Task prompt: Word for word, transcribe the lines from the one containing "This screenshot has height=444, width=459." through the end of the entries, both included, and nothing else.

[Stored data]
:::::
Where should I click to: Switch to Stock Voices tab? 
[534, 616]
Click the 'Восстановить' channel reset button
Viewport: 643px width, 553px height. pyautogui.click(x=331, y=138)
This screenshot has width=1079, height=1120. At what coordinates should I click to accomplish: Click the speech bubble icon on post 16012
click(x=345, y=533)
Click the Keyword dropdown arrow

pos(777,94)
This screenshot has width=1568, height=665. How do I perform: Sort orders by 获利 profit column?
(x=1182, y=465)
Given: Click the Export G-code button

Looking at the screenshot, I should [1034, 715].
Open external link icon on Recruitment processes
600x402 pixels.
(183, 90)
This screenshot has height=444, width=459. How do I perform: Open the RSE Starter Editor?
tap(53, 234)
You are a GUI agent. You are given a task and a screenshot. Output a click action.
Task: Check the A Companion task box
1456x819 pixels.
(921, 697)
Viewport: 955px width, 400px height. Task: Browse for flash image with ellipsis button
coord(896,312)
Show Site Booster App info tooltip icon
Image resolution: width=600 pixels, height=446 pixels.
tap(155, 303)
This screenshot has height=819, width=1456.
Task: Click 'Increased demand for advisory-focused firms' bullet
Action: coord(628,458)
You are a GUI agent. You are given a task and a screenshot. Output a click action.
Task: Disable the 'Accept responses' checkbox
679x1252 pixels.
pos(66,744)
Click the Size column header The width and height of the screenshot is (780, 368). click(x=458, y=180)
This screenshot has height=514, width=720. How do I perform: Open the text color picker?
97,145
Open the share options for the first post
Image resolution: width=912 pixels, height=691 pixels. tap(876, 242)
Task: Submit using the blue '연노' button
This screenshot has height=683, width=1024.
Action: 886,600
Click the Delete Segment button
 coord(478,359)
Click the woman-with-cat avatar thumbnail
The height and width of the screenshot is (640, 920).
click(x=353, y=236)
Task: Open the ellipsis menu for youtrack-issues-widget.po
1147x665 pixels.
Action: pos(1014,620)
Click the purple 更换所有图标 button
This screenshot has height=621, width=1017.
:::::
Task result:
This screenshot has height=444, width=459. How do I perform: Open the RSE Starter Editor?
tap(53, 234)
You are a GUI agent. You are given a task and a screenshot. Output a click action.
Task: Check the A Companion task box
1456x819 pixels.
(921, 697)
Viewport: 955px width, 400px height. Task: Browse for flash image with ellipsis button
coord(896,312)
Show Site Booster App info tooltip icon
Image resolution: width=600 pixels, height=446 pixels.
tap(155, 303)
This screenshot has height=819, width=1456.
Task: Click 'Increased demand for advisory-focused firms' bullet
Action: coord(628,458)
You are a GUI agent. You are given a task and a screenshot. Output a click action.
Task: Disable the 'Accept responses' checkbox
679x1252 pixels.
pos(66,744)
Click the Size column header The width and height of the screenshot is (780, 368). click(x=458, y=180)
This screenshot has height=514, width=720. How do I perform: Open the text color picker?
97,145
Open the share options for the first post
Image resolution: width=912 pixels, height=691 pixels. tap(876, 242)
Task: Submit using the blue '연노' button
This screenshot has height=683, width=1024.
Action: 886,600
Click the Delete Segment button
 coord(478,359)
Click the woman-with-cat avatar thumbnail
The height and width of the screenshot is (640, 920).
click(x=353, y=236)
Task: Open the ellipsis menu for youtrack-issues-widget.po
1147x665 pixels.
Action: pos(1014,620)
Click the purple 更换所有图标 button
This screenshot has height=621, width=1017.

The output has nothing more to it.